··· Task data

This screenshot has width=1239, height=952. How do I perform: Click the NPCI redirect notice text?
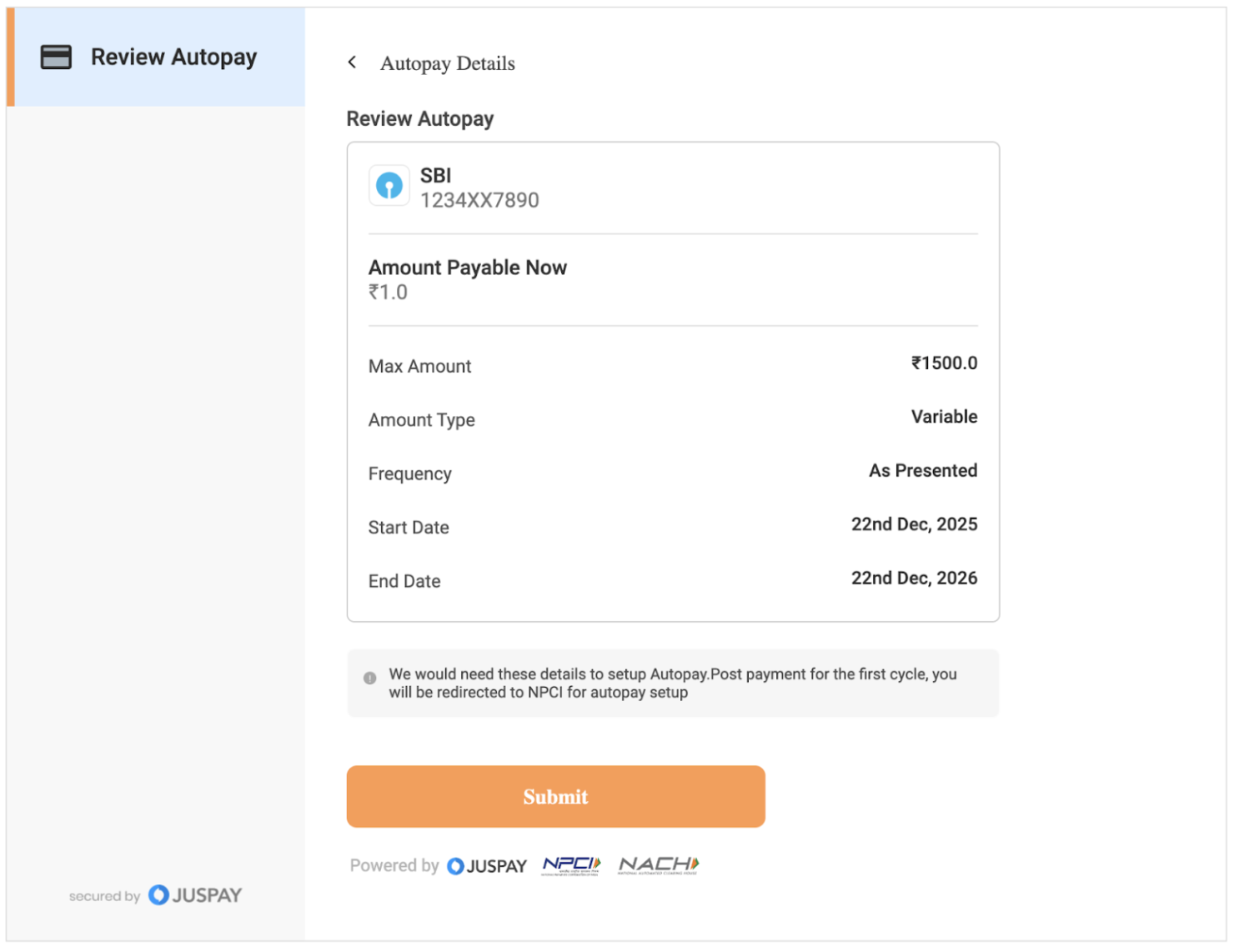(672, 684)
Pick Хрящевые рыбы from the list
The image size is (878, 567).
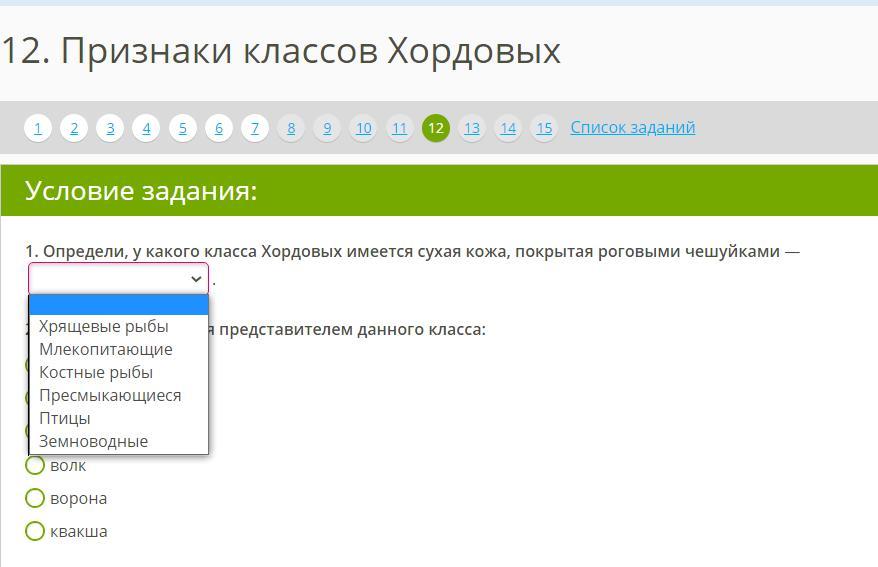pos(103,326)
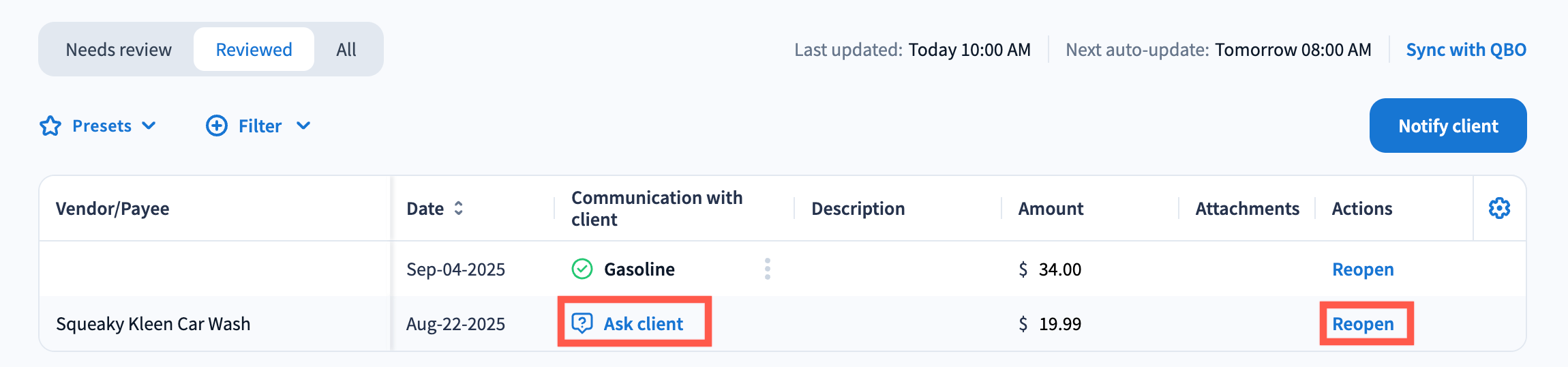Click the Vendor/Payee column header

[x=112, y=209]
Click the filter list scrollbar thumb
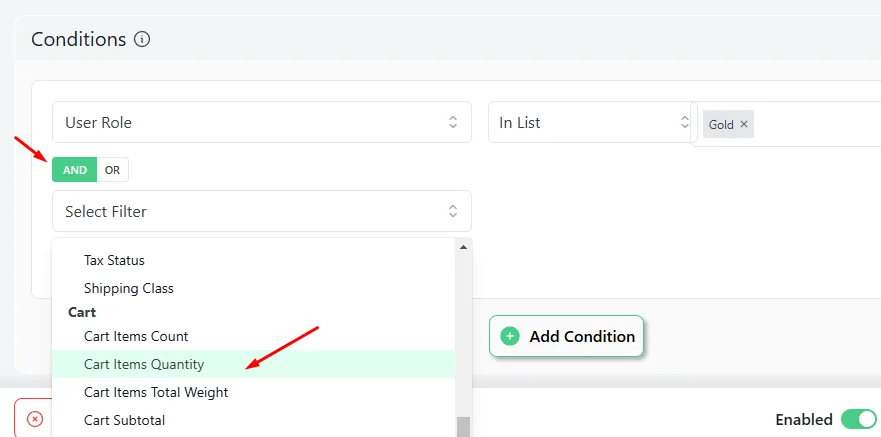Viewport: 881px width, 437px height. (464, 427)
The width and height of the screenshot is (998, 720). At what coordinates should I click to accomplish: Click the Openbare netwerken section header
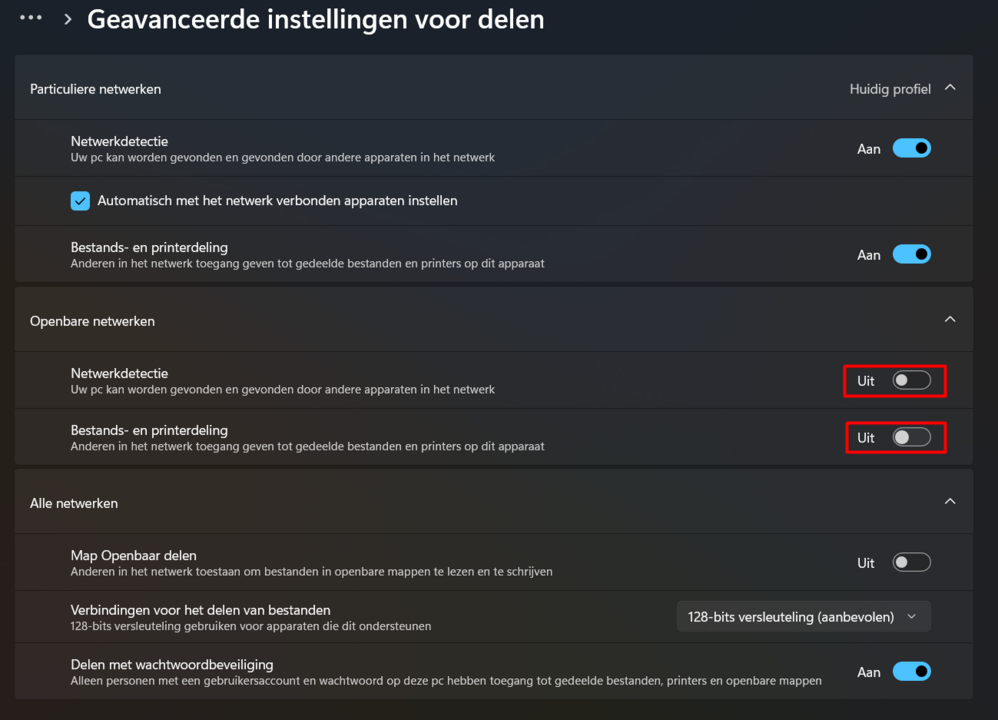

······

### What you should do:
Copy all of the data above word for word, leaving out the pictures.

### Worked answer:
This screenshot has width=1239, height=952. How do I perform: Click the NPCI redirect notice text?
(672, 684)
Pick Хрящевые рыбы from the list
The image size is (878, 567).
pos(103,326)
Click the Vendor/Payee column header

[x=112, y=209]
Click the filter list scrollbar thumb
Viewport: 881px width, 437px height. (464, 427)
The width and height of the screenshot is (998, 720). At what coordinates should I click to accomplish: Click the Openbare netwerken section header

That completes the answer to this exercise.